PRIMA SEZIONE PENALE

Composta dagli Ill.mi Sigg.ri Magistrati:

Dott. DE MARZIO Giuseppe – Presidente

Dott. GUARDIANO Alfredo – Consigliere

Dott. BELMONTE Maria Teresa – Consigliere

Dott. RUSSO Carmine – Relatore

Dott. CANANZI Francesco – Consigliere

ha pronunciato la seguente

SENTENZA

sui ricorsi proposti da:

(omissis) (omissis) nato a (omissis) il xx/xx/20xx;

(omissis) (omissis) nato a (omissis) il xx/xx/19xx;

(omissis) (omissis) nata a (omissis) il xx/xx/19xx;

avverso l’ordinanza del 16/04/2024 del TRIBUNALE di FOGGIA;

udita la relazione svolta dal Consigliere Dott. CARMINE RUSSO;

lette le conclusioni del PG, Dott. STEFANO TOCCI, che ha chiesto il rigetto dei ricorsi.

Ritenuto in fatto

1. Con ordinanza del 16 aprile 2024 il Tribunale di Foggia ha respinto l’istanza di riesame presentata da (omissis) (omissis), (omissis) (omissis) ed (omissis) (omissis) contro il decreto di sequestro preventivo emesso dal g.i.p. del Tribunale di Foggia il 25 marzo 2024, ed avente ad oggetto la somma di euro 100.806 in contanti rinvenuta presso la loro abitazione.

In particolare, (omissis) (omissis) è indagato per il reato dell’art. 2, I. 2 ottobre 1967, n. 895 per la detenzione di 450.832 grammi e 51.482 grammi di manufatti esplosivi, rinvenuti nella abitazione che questi divide con il padre (omissis) e la nonna (omissis).

Nel corso della perquisizione dell’abitazione dei ricorrenti, effettuata dalla Guardia di Finanza nel procedimento penale a carico di (omissis) (omissis), è stata rinvenuta anche la somma in contanti sopra indicata.

Il g.i.p. ne ha disposto il sequestro preventivo in quanto cosa pertinente al reato, rilevando che essa potrebbe essere utilizzata per l’acquisto di altro materiale esplosivo.

Il Tribunale del riesame ha confermato il sequestro ritenendo che la somma oggetto di sequestro doveva essere ritenuta profitto riconducibile alla attività di vendita illegale del materiale esplodente da parte di (omissis) (omissis) e che la stessa avrebbe potuto essere utilizzata per altri acquisti di materiale.

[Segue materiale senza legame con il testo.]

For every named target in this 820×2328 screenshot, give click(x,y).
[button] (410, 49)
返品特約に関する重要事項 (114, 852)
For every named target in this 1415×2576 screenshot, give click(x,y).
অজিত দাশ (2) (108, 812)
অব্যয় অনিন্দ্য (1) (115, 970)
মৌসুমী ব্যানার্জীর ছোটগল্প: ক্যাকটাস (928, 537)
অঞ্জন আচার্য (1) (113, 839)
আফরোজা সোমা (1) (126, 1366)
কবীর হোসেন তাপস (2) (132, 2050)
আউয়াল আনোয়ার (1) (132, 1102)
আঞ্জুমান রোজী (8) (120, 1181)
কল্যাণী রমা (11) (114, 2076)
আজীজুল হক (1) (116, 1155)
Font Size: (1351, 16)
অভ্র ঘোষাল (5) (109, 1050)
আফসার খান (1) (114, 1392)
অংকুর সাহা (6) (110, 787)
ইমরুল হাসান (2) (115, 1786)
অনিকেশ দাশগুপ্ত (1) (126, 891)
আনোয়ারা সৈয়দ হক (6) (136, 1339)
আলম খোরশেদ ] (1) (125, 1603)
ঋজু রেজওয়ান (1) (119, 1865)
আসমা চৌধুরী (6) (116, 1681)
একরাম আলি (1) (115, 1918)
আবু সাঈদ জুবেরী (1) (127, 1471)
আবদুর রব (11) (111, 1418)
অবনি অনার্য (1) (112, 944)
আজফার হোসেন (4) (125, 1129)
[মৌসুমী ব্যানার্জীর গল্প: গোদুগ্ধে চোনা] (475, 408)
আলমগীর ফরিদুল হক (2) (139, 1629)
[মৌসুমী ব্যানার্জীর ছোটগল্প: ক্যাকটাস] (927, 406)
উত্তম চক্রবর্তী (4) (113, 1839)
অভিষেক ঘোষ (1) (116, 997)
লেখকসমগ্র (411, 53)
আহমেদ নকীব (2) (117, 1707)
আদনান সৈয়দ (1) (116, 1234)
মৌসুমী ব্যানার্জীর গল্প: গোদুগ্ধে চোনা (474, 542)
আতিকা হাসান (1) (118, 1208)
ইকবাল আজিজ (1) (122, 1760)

2. Avverso il predetto provvedimento hanno proposto ricorso l’indagato (omissis) (omissis) ed i terzi (omissis) (omissis) e (omissis) (omissis), per il tramite del comune difensore, con unico motivo, di seguito esposto nei limiti strettamente necessari, ex art. 173 disp. att. cod. proc. pen., in cui deducono violazione di legge per mancanza totale e carenza assoluta di motivazione sull’esistenza di un nesso di pertinenzialità tra denaro e titolo di reato sequestrato, atteso che il Tribunale del riesame ipotizza che il denaro sia il provento di una attività di vendita del materiale esplodente, vendita che, in realtà, non è mai stata contestata a (omissis) (omissis), cui si attribuisce soltanto la detenzione dello stesso.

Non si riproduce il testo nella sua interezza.